-------- TESTO ESTRATTO --------
L’affair del cane marrone fu un caso al centro di una controversia sulla vivisezione che infuriò nell’Inghilterra edoardiana dal 1903 al 1910. Correva l’anno 1906 quando a Londra, nel distretto di Battersea, veniva eretta una statua commemorativa in forma di fontana, che avrebbe fornito acqua a uomini e animali, sormontata dall’effigie di un anonimo bastardino – un terrier, per la precisione.
Nulla di scandaloso, se non per l’iscrizione. Un vero e proprio atto di denuncia contro una prestigiosa Università londinese per aver condotto il bastardino alla morte dopo atroci sofferenze a scopo puramente didattico. Non citava solo il piccolo terrier marrone, ma anche le centinaia di cani vivisezionati nello stesso luogo nello stesso anno.
-------- VOCI FORNITE --------
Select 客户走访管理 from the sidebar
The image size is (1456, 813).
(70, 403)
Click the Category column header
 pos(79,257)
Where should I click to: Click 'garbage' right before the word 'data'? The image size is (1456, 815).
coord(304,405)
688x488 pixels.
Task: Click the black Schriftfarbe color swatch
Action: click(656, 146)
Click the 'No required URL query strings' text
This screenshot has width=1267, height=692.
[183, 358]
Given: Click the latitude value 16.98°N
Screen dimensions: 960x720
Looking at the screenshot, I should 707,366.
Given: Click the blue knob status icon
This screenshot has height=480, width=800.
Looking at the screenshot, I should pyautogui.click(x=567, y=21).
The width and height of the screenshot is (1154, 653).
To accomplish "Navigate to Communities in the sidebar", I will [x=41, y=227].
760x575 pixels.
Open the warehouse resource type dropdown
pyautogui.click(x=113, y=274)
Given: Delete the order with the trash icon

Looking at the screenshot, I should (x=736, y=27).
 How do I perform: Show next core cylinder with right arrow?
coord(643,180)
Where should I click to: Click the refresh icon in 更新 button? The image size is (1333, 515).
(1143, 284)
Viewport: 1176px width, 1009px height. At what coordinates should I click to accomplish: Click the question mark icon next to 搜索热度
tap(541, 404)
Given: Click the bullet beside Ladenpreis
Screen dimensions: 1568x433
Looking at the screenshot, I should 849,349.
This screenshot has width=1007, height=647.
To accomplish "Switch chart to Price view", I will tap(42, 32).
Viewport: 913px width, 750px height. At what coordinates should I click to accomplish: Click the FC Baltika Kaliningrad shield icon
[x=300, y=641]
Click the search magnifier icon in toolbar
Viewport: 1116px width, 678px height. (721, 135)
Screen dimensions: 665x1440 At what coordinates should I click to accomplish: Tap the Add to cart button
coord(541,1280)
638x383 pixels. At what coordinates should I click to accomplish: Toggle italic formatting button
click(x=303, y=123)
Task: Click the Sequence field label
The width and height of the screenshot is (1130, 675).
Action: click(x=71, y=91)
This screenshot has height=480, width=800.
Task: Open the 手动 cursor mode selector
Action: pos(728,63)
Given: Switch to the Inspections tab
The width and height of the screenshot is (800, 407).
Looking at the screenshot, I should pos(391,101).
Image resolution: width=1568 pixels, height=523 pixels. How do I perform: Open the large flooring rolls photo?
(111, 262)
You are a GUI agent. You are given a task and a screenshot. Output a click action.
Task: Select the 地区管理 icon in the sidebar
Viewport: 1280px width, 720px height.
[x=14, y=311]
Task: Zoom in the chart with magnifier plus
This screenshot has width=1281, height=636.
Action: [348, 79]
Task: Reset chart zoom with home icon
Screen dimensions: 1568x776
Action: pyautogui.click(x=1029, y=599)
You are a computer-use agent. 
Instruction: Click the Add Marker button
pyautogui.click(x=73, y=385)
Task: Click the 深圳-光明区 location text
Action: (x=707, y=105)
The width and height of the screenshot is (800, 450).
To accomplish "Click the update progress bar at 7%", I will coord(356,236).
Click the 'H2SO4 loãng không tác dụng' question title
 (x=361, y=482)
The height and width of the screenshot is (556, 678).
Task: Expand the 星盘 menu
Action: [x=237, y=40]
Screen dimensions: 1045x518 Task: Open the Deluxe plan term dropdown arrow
--------
◆ **COMPLETA QUANTO SEGUE**:
- 1) Trascrivi il passo del testo sul caso del cane marrone compreso tra "L’affair del cane" e "nello stesso anno.", estremi inclusi.
- 2) Continua il testo sul caso del cane marrone partendo dall'ultima frase riportata.

◆ **RISPOSTE PER COMPITO**:
- 1)
L’affair del cane marrone fu un caso al centro di una controversia sulla vivisezione che infuriò nell’Inghilterra edoardiana dal 1903 al 1910. Correva l’anno 1906 quando a Londra, nel distretto di Battersea, veniva eretta una statua commemorativa in forma di fontana, che avrebbe fornito acqua a uomini e animali, sormontata dall’effigie di un anonimo bastardino – un terrier, per la precisione.
Nulla di scandaloso, se non per l’iscrizione. Un vero e proprio atto di denuncia contro una prestigiosa Università londinese per aver condotto il bastardino alla morte dopo atroci sofferenze a scopo puramente didattico. Non citava solo il piccolo terrier marrone, ma anche le centinaia di cani vivisezionati nello stesso luogo nello stesso anno.

- 2)
“Uomini e donne d’Inghilterra, quanto dovrà durare tutto questo?” concludeva provocatoriamente l’iscrizione. Il caso scoppiò grazie a due studentesse svedesi femministe, che avevano assistito all’ultima lezione in cui “prese parte” il cane e che sottoposero i loro diari all’attenzione di Stephen Coleridge, segretario onorario della National Anti-Vivisection Society. Citato in giudizio per diffamazione, Coleridge perse la causa. Ma in seguito a ciò fu istituita una commissione reale per indagare sull’uso degli animali nella sperimentazione e il caso ebbe una tale risonanza da spaccare il Paese in due. La statua, a sua volta, divenuta ormai un simbolo, fu causa di duri scontri fra studenti di medicina, forze politiche conservatrici e suffragette, sindacati e socialisti. Insomma, un caso di intersezionalità ante litteram.
Ma oggi possiamo dire che il caso è chiuso? No, purtroppo la questione della sperimentazione è ancora aperta e nevralgica. In questo senso la prefazione del professor Marco Maurizi attualizza il testo nel dibattito sulla sperimentazione dal punto di vista filosofico, etico e politico.